I had blood tests today, one of which was for celiac. I know the feeling of waiting for results...especially the thought of "What if the results show nothing?"

It's nearly a year since my issues started. I suddenly got a rapid heart rate last January, it kept speeding up as though I'd been exercising - but it happened for no reason. GP said to cut out/cut down caffeine but I knew it wasn't that. I started a new job so never got round to going back.

As the year went on (and I left my new job and spent the rest of the year on benefits) I lost weight with no explanation, had anxiety, then around September I developed trouble sleeping, recurrent and painful mouth ulcers, kept getting a swollen gland in my neck...and the past month or 2 was when it all "kicked off". Feeling sic/full quickly or feeling empty and sick after eating, gas, bloating stomach, pains, tiredness, headaches...And I realised it seemed to be gluten that was triggering it!

Ok I didn't have the best year but I knew it wasn't all down to stress, as my family kept telling me. It wasn't like me, I've had far worse/stressful times but not suffered like this.
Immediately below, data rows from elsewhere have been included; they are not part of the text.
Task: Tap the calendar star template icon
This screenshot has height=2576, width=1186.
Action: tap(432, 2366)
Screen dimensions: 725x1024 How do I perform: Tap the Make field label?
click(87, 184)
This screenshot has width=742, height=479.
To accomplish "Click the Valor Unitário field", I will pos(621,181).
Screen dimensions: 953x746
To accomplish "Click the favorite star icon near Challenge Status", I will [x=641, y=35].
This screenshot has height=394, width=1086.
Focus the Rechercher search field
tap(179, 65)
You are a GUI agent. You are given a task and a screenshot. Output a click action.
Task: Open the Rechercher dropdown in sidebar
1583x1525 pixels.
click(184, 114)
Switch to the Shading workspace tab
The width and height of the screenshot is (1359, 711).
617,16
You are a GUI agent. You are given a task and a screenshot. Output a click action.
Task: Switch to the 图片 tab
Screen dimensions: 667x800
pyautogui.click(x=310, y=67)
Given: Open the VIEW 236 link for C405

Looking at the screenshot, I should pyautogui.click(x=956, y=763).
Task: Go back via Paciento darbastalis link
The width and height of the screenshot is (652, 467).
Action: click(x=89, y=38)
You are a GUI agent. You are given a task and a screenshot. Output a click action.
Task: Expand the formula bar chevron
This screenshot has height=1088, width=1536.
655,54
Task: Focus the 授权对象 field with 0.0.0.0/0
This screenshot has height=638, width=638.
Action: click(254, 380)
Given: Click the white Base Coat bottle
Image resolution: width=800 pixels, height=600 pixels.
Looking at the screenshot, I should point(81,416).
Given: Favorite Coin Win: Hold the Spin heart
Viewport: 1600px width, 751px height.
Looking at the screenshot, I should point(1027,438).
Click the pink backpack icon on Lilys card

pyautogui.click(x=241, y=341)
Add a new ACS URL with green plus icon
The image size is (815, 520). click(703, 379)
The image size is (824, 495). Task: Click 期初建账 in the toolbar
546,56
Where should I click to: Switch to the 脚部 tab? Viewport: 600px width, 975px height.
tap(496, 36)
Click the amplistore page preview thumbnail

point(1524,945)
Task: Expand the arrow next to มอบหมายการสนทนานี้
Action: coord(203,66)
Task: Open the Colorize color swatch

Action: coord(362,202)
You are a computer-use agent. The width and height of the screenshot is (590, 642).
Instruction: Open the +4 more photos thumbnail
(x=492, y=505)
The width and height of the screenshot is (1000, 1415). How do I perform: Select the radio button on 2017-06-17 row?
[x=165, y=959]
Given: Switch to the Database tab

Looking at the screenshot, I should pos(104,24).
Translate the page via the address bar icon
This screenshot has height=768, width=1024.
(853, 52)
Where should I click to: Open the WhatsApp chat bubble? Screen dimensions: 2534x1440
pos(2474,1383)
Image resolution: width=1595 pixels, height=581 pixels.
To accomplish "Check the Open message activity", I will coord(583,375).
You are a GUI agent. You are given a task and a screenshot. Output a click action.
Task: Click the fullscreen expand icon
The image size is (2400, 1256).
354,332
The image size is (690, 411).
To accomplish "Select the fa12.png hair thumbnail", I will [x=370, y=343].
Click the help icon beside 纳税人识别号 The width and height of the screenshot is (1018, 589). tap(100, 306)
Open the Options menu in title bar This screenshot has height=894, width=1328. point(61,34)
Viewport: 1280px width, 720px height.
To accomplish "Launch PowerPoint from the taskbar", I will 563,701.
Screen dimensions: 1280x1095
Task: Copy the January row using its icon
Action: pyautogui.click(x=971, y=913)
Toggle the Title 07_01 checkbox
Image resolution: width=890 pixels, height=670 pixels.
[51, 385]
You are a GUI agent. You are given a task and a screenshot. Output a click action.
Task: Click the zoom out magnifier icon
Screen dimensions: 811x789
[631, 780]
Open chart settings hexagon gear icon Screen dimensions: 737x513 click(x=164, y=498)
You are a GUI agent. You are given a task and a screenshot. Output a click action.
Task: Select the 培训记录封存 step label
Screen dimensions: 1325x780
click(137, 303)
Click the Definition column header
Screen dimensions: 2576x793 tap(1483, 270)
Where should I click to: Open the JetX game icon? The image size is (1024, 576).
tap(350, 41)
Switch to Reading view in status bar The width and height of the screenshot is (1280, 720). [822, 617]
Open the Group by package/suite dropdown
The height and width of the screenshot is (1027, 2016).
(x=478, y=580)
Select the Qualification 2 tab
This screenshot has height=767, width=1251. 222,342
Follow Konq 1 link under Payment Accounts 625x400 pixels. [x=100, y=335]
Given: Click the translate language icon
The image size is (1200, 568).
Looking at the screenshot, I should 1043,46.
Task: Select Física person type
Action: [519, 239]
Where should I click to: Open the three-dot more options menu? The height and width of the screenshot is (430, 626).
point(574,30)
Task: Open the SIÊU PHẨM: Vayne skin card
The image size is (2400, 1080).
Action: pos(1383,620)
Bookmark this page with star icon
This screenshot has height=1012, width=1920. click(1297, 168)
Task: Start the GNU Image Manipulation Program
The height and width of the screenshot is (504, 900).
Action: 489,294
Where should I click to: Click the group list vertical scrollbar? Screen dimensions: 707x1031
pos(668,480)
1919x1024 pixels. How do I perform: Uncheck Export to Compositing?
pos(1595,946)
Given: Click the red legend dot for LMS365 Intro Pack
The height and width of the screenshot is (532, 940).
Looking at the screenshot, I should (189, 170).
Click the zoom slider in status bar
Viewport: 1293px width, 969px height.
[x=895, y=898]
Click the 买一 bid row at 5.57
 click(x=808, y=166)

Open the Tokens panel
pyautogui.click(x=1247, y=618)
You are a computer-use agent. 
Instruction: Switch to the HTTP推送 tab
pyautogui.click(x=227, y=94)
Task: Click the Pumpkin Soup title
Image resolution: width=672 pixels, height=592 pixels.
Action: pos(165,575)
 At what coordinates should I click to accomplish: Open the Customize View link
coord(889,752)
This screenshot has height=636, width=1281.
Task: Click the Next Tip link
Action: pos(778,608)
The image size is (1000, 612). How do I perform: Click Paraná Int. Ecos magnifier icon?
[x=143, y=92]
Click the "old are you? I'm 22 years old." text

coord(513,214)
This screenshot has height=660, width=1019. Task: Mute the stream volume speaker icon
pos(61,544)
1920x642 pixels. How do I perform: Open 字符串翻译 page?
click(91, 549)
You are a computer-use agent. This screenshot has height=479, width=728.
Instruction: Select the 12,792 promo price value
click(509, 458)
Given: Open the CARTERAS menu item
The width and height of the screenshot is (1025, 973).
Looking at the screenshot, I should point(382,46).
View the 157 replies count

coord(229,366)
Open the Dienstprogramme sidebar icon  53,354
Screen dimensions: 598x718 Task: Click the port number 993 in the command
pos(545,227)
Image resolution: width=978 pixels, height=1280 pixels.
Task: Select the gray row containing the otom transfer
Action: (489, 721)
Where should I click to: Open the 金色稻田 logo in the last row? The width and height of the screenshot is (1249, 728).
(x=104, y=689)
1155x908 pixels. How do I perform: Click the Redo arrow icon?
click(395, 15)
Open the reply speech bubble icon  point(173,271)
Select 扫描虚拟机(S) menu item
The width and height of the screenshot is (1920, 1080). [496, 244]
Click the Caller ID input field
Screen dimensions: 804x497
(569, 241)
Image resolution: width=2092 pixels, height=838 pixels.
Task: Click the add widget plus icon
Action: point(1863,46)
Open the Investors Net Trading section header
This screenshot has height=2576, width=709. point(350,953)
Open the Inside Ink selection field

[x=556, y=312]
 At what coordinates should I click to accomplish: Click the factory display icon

In September I had a lot of blood tests, thyroid, blood count...all those sorts of things. All fine, except slightly low potassium. Which I now know could have been caused by celiac (if I have it).

I know you have to carry on eating gluten before the test, which I did. But how long can you go without before it doesn't show up?

Because this morning, I had gluten 20 mins before the test. The last time I had gluten before then was about 12 hours before (late last night). And everyday I've had gluten as well.

Is 20 minutes too soon and is 12 hours too long? I didn't mean to eat so late this morning but I got up too late and I'm annoyed with myself! So I've been wondering about it all day.

[sandsurfgirl]

Well it's positive.

I need to pick up my labs later but over the phone my doc gave me the results for my IgA. It's 28, and normal high is supposed to be 17.

She's sending me to a gastroenterologist but I already started the gluten free diet a couple of days ago.

All the other tests were in the normal range but that doesn't matter right? Any positive is positive from what I've been reading on here correct? My doc doesn't fully understand how to read the results but I told her I had been reading and she went with what I said. She's a new doc for me and just awesome!

Now I have to process my sadness and anger at being misdiagnosed all these years. My OB said years ago that I had it and she was right but the stupid gastroenterologist refused to run a blood test. Ugh. I've been crying all morning.

[mushroom]

Now I have to process my sadness and anger at being misdiagnosed all these years. My OB said years ago that I had it and she was right but the stupid gastroenterologist refused to run a blood test. Ugh. I've been crying all morning.

Oh, I *am* sorry, But really, you did kinda know it deep down. Yes, tears of loss, tears of frustration, tears of anger. Get them all out now, and then take the positive steps you know you have to. Go see the gastroenterologist anyway. He may have nothing to offer or he could be helpful.

Good luck on your gluten free journey.